Write out, please, each line from the one containing "Task: Click the back arrow in title bar" to the final line of the data, both included, exactly and without pictures.

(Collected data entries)
· · · · · · ·

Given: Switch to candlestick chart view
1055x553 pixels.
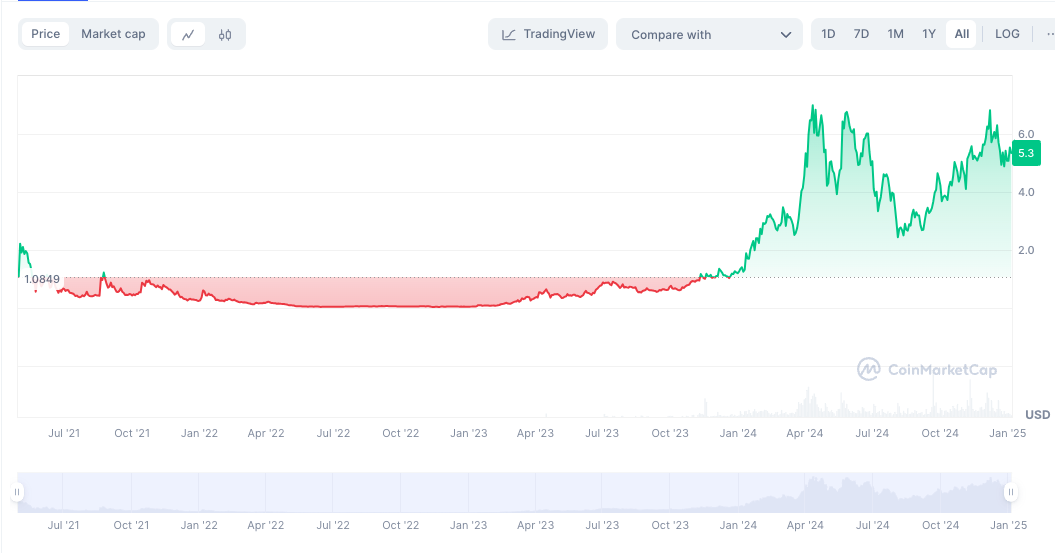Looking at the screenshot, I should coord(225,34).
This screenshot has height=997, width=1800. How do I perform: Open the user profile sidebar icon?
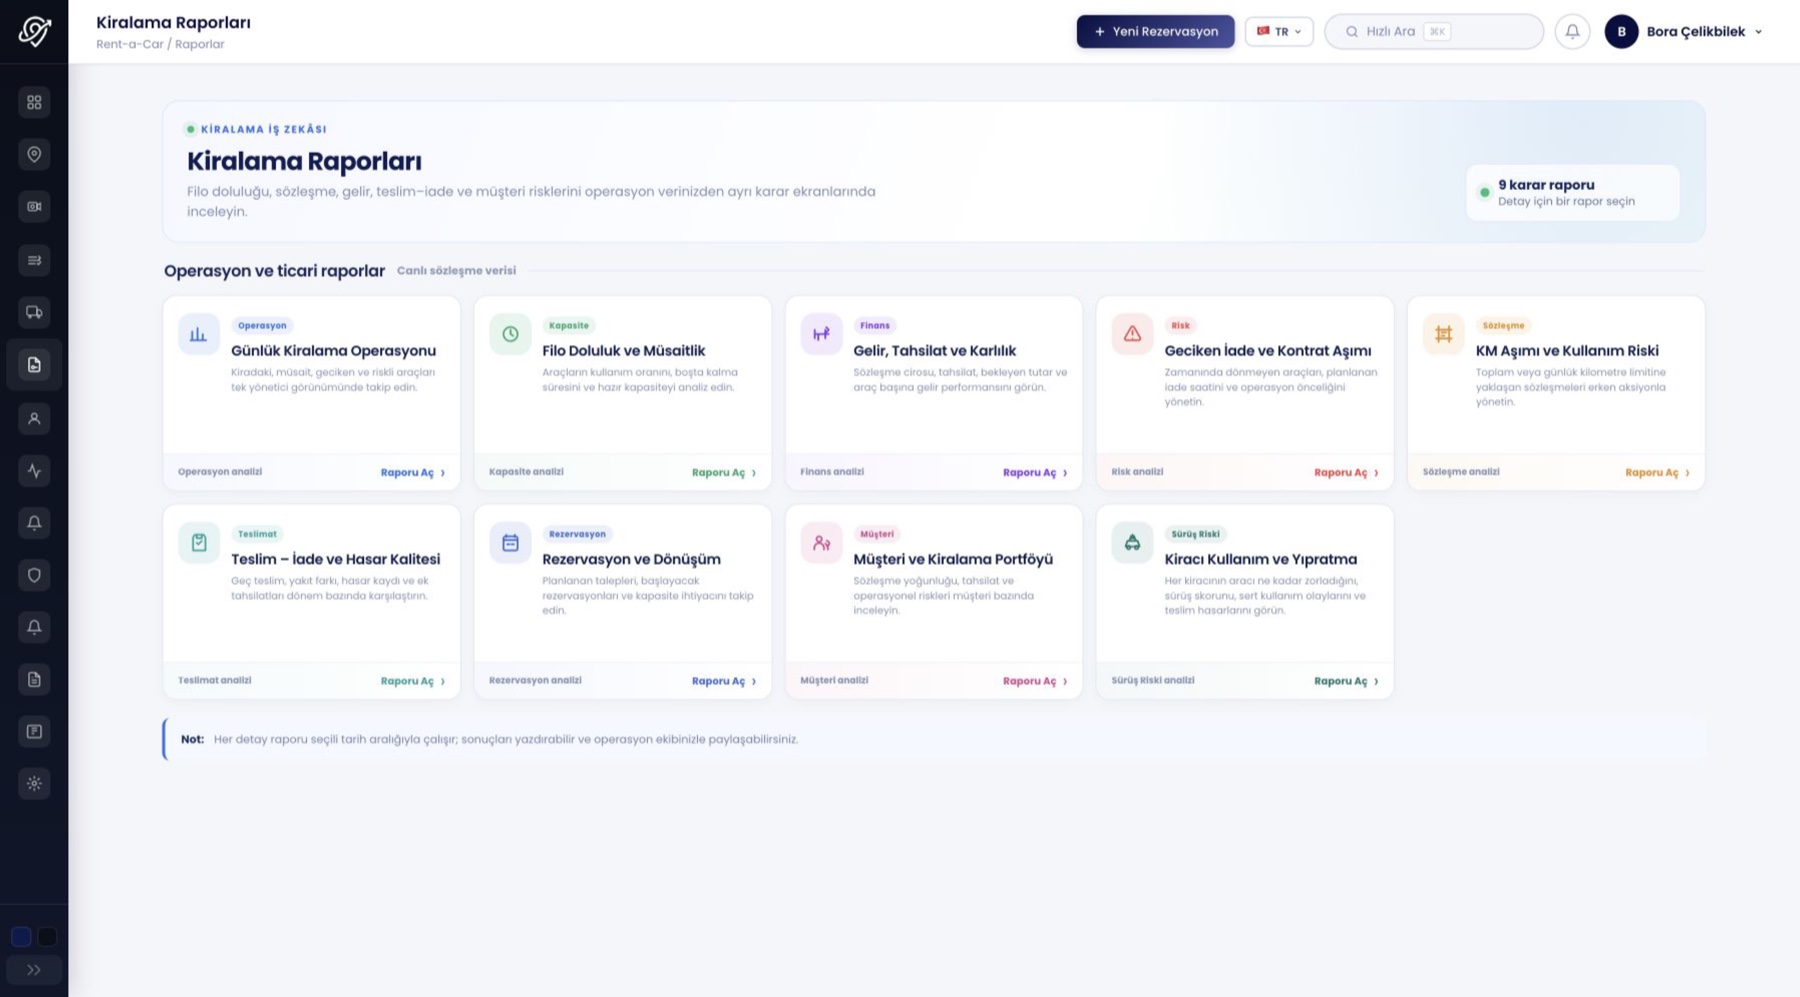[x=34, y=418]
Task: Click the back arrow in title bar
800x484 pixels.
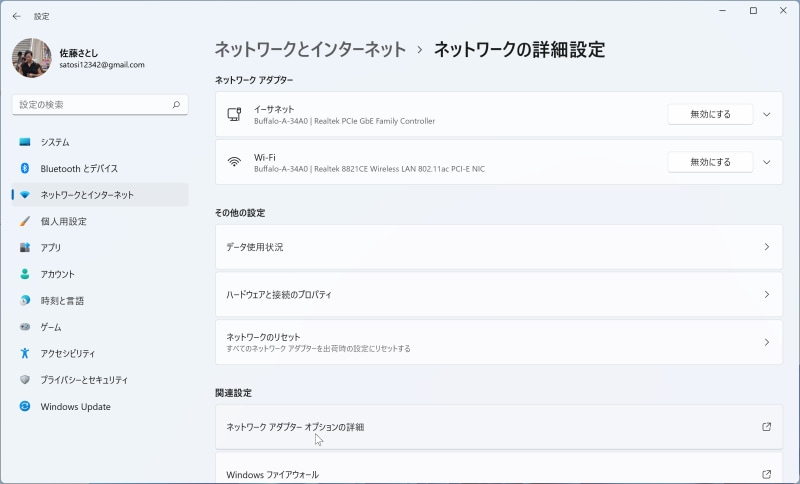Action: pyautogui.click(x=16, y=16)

· · · · · · ·

*Answer*
Task: Click the back arrow in title bar
800x484 pixels.
Action: pyautogui.click(x=16, y=16)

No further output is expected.